Fasting and almsgiving: More than giving up food and money, but not less

In fasting and abstinence from meat, we seek to silence the demands of our body for the regular, tasty food that our bellies are conditioned to expect. For most of Church history, Catholics practiced some kind of fasting and abstaining from meat every day of Lent. Over many centuries, the law of fasting and abstinence has become more and more relaxed, and today the law is that Catholics 14 and older abstain from meat on Ash Wednesday and the Fridays of Lent, and Catholic adults who are younger than 59 fast on Ash Wednesday and Good Friday only.

That’s the law of the Church. It’s important to be clear that no one can tell you you ought to do more than the Church’s law requires. My personal belief is that, for many of us, if we are able to do more regular fasting and abstinence throughout the weeks of Lent, and if we choose to do so — in a spirit of prayer and devotion, offering up our skipped meals and our meat-free meals to God — it is possible to come to a greater freedom from the demands of the body and a greater attentiveness in prayer. (Believe it or not, fasting is hardest at first; the more consistently you do it, the easier it gets. Drink lots of water!)

Like all forms of sacrifice, fasting means giving up what is good in itself: food is good! At the same time, the spiritual benefits of fasting depend on our willingness also to give up our bad habits. Remember the warning of St. Basil the Great:

What good is it to fast from meat but devour your brother with your words? What good is it to abstain from wine but become drunk with anger or fear?

This comes straight from the prophet Isaiah, who warned his contemporaries: “You fast only to quarrel and fight — the fast I choose is to set free the oppressed, to feed the hungry, shelter the homeless, and clothe the naked.”

Which brings us, of course, to the third Lenten discipline of almsgiving. There’s a natural connection between fasting and almsgiving, because whatever we choose to do without is money we can use to benefit those whose needs are greater than ours. Almsgiving reminds us that holiness is not a private, personal project. We can’t just sit in our room and fast and pray all by ourselves and ignore the needs of people all around us. That’s not holiness.

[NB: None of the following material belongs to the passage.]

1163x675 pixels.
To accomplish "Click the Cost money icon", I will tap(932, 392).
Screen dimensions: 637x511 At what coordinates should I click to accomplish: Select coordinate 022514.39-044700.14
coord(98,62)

Almsgiving can and should be more than giving money; it shouldn’t be less, just as fasting should be more than cutting back on food, but not less. Again, St. Basil warns us that the possessions we don’t need — for example, the clothes in our closet we haven’t worn in months or years — these things belong by right to those whose need is greater. If we hold onto such things, St. Basil says, we’re no better than thieves.

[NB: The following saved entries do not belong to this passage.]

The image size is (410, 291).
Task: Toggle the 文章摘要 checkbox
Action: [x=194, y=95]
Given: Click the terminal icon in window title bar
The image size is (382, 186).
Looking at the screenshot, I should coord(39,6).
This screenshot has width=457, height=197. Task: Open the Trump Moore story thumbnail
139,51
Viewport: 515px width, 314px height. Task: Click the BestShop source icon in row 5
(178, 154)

There are other ways to give. One great way, for those who are eligible, is donating blood or blood components. For others, the way may be volunteering at a soup kitchen or another local charity. There are even opportunities to volunteer online — for example, tutoring and mentoring low-income students! Almost all of us, if we really want to, can find some way to give.

Maybe there’s something you can do today. Or maybe today is a day for thinking and praying about what you might do tomorrow or later this week. God has only given us today. If today you hear his voice, harden not your hearts. Lord, make this Lenten season different from the other ones. Amen.